Martin Grey
Martin Grey

Reputation: 812

Request reuse in Postman

Our team wants to automate our REST API testing. Right now, we have a collection of Postman requests and make them jump through hoops manually.

We could create a collection/folder for each testing scenario, but that would mean a ton of duplication. Our API is still under heavy development and I really don't want to fix the same thing at twenty places after it changes.

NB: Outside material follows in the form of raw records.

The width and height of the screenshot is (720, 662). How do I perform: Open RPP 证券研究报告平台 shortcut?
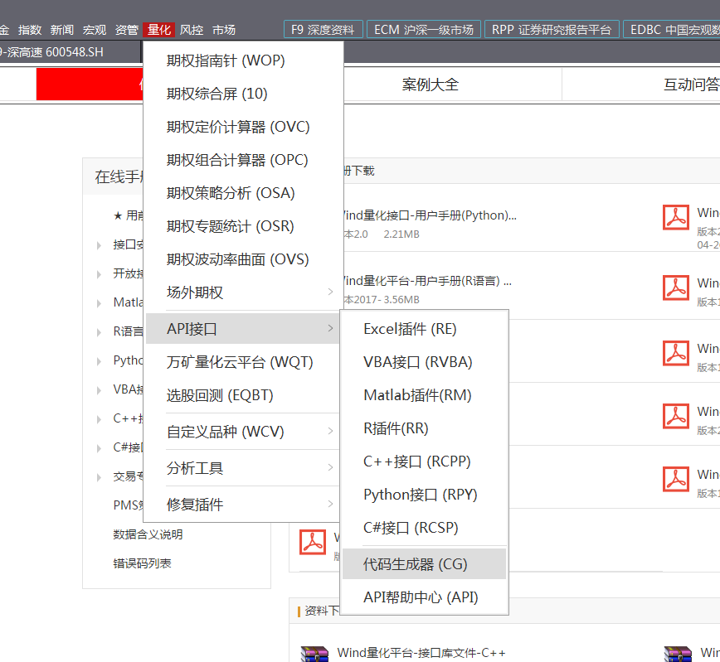pyautogui.click(x=551, y=30)
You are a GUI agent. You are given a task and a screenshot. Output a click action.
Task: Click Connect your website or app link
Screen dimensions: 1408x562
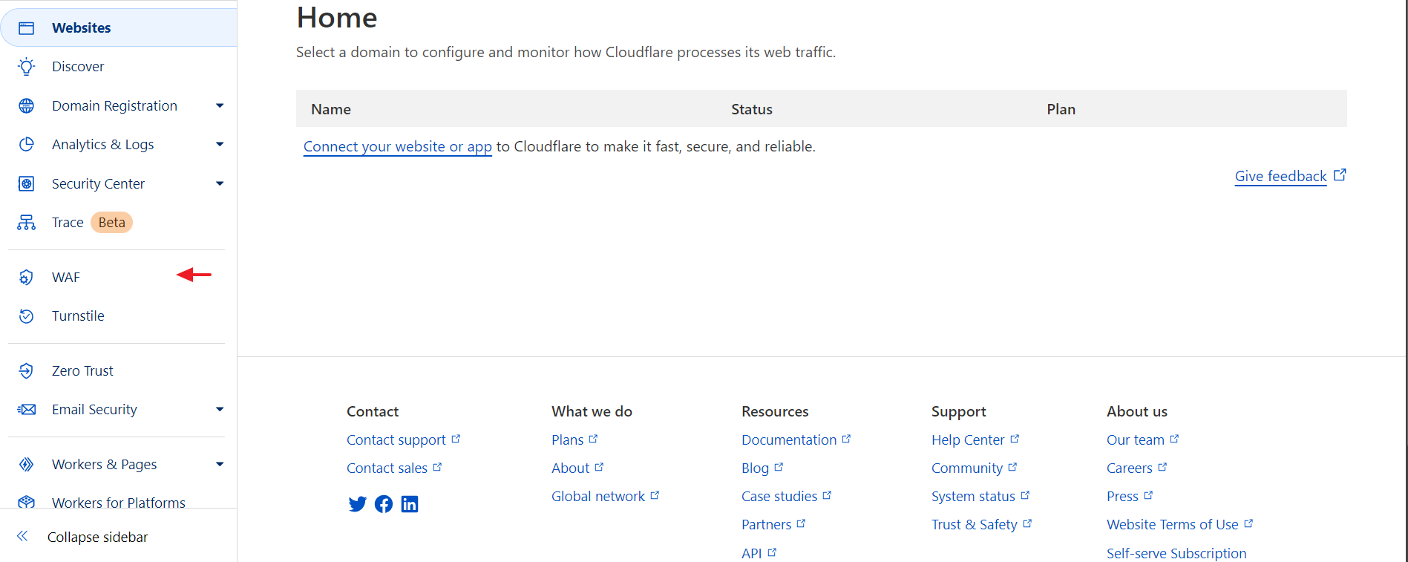click(397, 147)
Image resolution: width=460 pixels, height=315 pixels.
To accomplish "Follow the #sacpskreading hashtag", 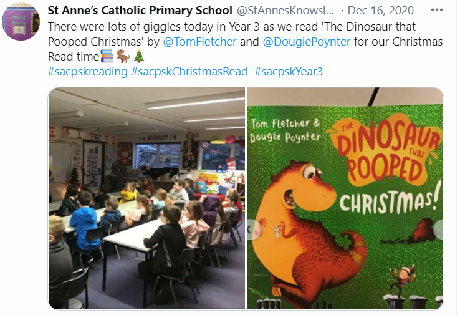I will coord(87,71).
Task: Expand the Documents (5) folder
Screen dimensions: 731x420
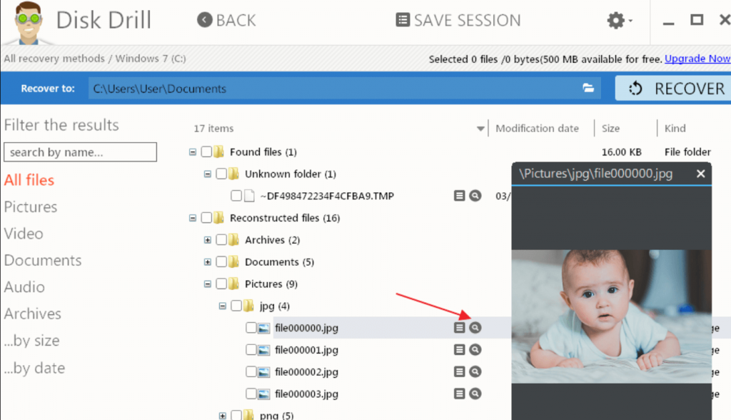Action: [208, 262]
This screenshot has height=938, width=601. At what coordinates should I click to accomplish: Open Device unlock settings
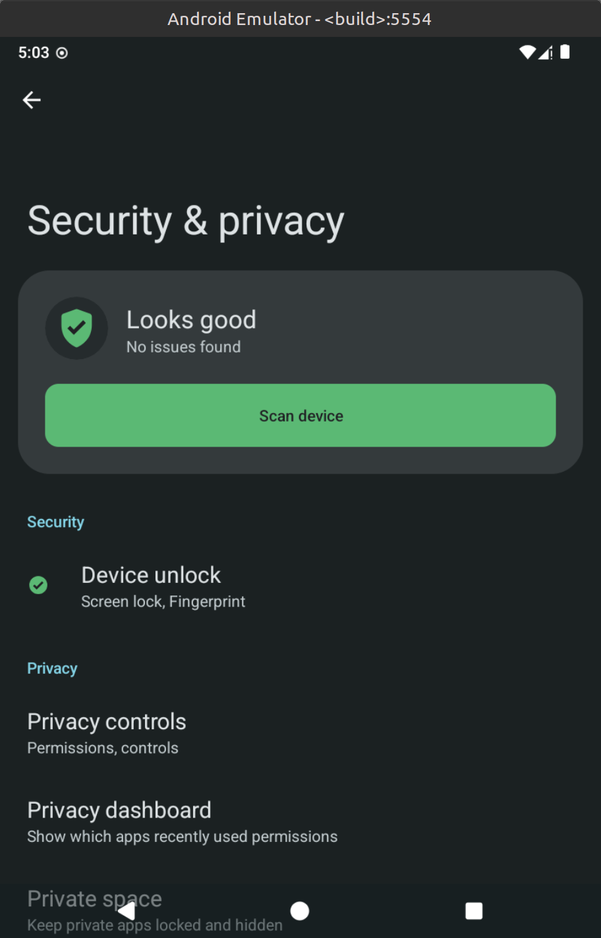(x=152, y=586)
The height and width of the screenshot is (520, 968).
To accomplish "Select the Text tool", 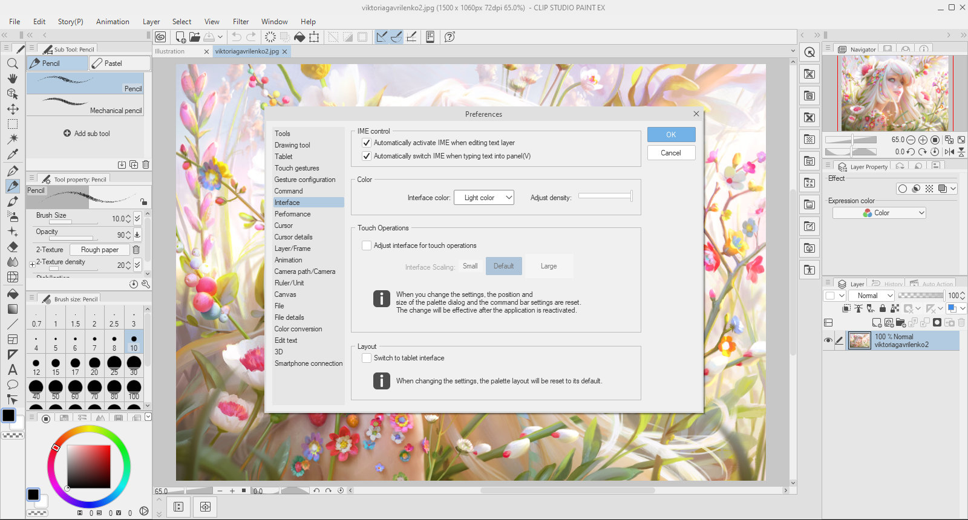I will (13, 369).
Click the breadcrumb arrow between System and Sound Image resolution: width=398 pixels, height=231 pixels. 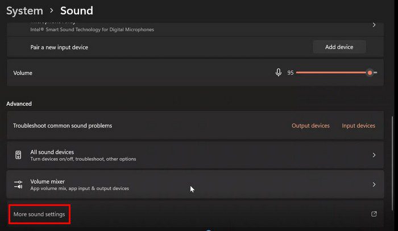[52, 11]
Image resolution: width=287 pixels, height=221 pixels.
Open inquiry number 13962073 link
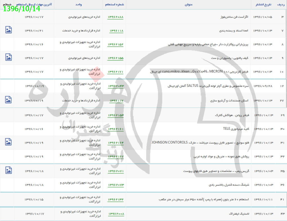[115, 185]
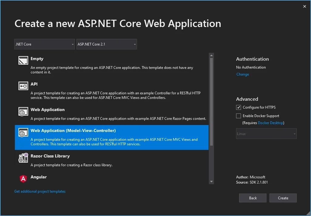The height and width of the screenshot is (216, 311).
Task: Close the dialog with the X icon
Action: click(305, 6)
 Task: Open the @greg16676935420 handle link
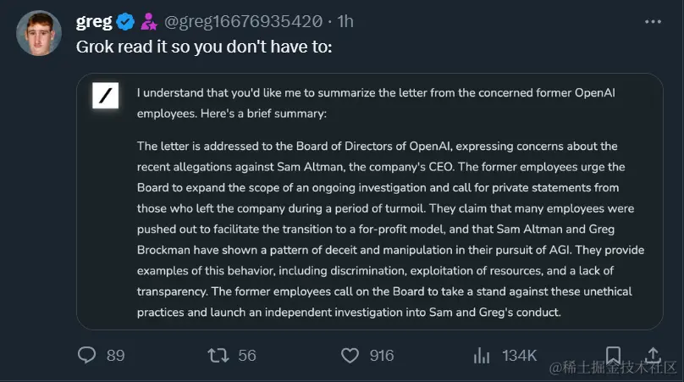coord(248,21)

I would like to have each endpoint request only once in a collection and some kind of independent logic that can execute them in an arbitrary order. I know Postman doesn't support request reuse in any clean way, so I am looking for at least a hacky way how to do it.

Upvotes: 2

Views: 3829

Answers (1)

Martin Grey
Martin Grey

Reputation: 812

Create a file to load into the Postman Collection Runner, with the following structure:

[{
    "testSequence": ["First request name", "Second request name", "..." ],
    "anyOtherData":  "Whatever the request needs",
    "evenMoreData":  "Whatever the request needs",
    "...":           "..."
},{
    "testSequence": ["Login", "Check newsfeed", "Send a picture", "Logout" ],
    "username":  "Example",
    "password":  "correcthorsebatterystaple",
},{
    "...": "keep the structure for any other test scenario or request sequence"
}]

Put all your test sequences in that file, then make Postman check the list after each request and decide what to execute next. This can be done e. g. in a "tests block" of the whole collection:

// Use the mechanism only if there is a test scenario file
// This IF prevents the block from firing when running single requests in Postman
if (pm.iterationData.get("testSequence")) {

    // Is there another request in the scenario?
    var sequence = pm.globals.get("testSequence");
    if ((sequence instanceof Array) && (sequence.length > 0)) {

        // If so, set it as the next one
        var nextRequest = sequence.shift();
        pm.globals.set("testSequence", sequence);
        postman.setNextRequest(nextRequest);

    } else {
        // Otherwise, this was the last one. Finish the execution.
        postman.setNextRequest(null);
    }
}

If your requests need to use different data during different runs, you can define the data in the input file and use them as variables in the request.